TASK STATEMENT: The lines you return must be all those in the data that hold the string "computer".
--- DATA SHOWN Enclosed Below ---
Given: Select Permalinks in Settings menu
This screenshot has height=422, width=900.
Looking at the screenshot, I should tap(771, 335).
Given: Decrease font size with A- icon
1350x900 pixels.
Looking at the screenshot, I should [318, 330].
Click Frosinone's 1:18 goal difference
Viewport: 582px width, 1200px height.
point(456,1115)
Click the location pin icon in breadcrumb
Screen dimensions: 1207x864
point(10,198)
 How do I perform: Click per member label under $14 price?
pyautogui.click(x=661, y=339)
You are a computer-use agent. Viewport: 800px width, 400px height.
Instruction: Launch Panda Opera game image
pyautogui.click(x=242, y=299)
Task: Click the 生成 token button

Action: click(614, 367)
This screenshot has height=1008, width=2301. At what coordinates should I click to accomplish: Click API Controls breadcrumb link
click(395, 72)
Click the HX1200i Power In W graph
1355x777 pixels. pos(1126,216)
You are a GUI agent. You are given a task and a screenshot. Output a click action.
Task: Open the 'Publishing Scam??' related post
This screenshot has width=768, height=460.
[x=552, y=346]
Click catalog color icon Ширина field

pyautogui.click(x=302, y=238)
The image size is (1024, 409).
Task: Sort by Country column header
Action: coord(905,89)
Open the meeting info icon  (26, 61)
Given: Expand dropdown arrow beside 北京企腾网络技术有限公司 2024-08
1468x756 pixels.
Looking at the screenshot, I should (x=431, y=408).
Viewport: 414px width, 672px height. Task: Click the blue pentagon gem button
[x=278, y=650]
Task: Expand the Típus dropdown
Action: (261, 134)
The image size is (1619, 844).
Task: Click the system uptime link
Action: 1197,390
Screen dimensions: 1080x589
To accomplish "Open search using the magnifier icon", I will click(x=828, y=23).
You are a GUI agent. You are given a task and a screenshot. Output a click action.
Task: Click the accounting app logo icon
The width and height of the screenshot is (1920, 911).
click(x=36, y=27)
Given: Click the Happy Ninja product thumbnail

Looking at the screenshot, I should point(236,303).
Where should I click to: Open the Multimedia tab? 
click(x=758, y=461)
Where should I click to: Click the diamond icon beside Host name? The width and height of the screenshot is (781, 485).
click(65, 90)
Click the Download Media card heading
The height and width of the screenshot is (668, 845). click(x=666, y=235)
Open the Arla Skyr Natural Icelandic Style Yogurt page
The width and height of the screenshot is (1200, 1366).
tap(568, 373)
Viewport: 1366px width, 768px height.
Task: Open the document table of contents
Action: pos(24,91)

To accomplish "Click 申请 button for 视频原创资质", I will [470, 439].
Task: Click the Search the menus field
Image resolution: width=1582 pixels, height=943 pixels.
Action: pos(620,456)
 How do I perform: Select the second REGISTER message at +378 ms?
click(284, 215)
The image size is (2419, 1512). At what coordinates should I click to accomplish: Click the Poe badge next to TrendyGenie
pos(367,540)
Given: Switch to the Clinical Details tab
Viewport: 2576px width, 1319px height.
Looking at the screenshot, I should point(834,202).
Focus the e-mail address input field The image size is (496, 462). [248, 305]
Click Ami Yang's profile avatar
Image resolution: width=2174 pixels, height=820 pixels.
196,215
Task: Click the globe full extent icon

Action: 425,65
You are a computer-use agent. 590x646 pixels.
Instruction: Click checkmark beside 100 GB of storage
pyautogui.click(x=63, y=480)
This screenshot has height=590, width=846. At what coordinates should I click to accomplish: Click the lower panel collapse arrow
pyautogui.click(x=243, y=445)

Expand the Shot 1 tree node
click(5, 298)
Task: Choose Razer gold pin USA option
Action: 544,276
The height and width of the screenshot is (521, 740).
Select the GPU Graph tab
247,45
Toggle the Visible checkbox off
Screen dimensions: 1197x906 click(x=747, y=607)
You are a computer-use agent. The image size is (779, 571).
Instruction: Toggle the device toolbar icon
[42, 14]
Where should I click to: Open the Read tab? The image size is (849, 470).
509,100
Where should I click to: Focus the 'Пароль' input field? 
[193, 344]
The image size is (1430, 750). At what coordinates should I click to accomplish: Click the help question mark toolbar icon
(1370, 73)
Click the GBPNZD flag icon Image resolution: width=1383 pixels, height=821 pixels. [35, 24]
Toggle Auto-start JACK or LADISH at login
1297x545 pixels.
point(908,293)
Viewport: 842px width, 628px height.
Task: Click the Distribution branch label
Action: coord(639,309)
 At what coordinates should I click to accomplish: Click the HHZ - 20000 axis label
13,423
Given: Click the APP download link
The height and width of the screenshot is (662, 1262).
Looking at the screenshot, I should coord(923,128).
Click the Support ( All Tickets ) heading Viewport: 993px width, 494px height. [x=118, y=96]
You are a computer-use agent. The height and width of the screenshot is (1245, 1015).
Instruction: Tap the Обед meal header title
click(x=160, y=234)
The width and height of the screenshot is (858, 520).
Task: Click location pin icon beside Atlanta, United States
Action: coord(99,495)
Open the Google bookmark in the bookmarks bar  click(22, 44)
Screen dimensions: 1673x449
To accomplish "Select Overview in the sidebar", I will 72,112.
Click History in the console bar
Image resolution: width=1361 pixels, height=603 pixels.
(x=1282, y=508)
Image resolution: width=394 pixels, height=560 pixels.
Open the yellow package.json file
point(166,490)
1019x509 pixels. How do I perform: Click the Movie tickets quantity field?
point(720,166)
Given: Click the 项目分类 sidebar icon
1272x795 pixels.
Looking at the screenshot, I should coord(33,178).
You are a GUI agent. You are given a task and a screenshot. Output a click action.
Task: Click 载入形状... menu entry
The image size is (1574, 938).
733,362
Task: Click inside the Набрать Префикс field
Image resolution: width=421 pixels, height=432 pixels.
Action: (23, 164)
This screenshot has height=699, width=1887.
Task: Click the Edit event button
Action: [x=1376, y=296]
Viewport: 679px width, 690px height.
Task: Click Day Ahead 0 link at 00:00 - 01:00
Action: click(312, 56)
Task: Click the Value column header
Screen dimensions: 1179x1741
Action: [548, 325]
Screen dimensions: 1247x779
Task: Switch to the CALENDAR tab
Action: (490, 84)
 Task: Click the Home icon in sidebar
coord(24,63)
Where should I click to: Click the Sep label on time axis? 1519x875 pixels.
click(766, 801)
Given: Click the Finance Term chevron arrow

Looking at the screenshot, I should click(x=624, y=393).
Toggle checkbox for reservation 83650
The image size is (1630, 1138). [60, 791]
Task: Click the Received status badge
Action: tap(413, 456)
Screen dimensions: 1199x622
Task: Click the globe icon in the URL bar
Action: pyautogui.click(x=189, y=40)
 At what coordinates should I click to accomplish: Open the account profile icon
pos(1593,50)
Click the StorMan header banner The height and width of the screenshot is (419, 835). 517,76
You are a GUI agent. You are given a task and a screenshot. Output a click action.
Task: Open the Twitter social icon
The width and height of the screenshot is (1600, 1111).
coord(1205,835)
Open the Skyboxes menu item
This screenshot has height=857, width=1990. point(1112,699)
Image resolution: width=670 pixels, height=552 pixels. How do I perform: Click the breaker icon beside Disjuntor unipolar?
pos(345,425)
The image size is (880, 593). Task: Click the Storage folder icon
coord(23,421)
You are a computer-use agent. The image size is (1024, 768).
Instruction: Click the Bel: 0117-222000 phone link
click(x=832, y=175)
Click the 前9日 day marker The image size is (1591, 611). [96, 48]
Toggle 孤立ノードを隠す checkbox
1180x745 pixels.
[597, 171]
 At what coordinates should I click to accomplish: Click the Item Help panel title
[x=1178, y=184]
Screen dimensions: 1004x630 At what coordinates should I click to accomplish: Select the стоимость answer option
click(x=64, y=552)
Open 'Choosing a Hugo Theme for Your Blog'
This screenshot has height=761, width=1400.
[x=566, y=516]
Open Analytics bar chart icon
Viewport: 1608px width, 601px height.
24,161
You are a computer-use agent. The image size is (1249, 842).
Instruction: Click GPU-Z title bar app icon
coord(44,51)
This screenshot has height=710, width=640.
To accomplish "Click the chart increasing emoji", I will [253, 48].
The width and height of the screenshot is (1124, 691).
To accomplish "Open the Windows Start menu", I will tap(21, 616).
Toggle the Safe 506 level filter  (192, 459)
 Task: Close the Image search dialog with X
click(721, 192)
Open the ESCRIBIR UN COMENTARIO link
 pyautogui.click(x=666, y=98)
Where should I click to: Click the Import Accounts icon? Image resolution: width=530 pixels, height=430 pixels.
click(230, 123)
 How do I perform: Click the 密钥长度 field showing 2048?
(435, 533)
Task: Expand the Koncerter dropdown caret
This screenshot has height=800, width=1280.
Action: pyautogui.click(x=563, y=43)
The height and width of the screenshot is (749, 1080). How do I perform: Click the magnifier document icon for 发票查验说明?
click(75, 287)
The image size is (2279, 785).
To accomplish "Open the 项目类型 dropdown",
--- End of Enclosed DATA SHOWN ---
COMPLETED EXERCISE:
You are a computer-use agent. Viewport: 800px width, 400px height.
You are a computer-use agent. 590x646 pixels.
You are a computer-use agent. The image size is (779, 571).
You are a computer-use agent. The height and width of the screenshot is (1245, 1015).
You are a computer-use agent. The image size is (1024, 768).
You are a computer-use agent. The image size is (1249, 842).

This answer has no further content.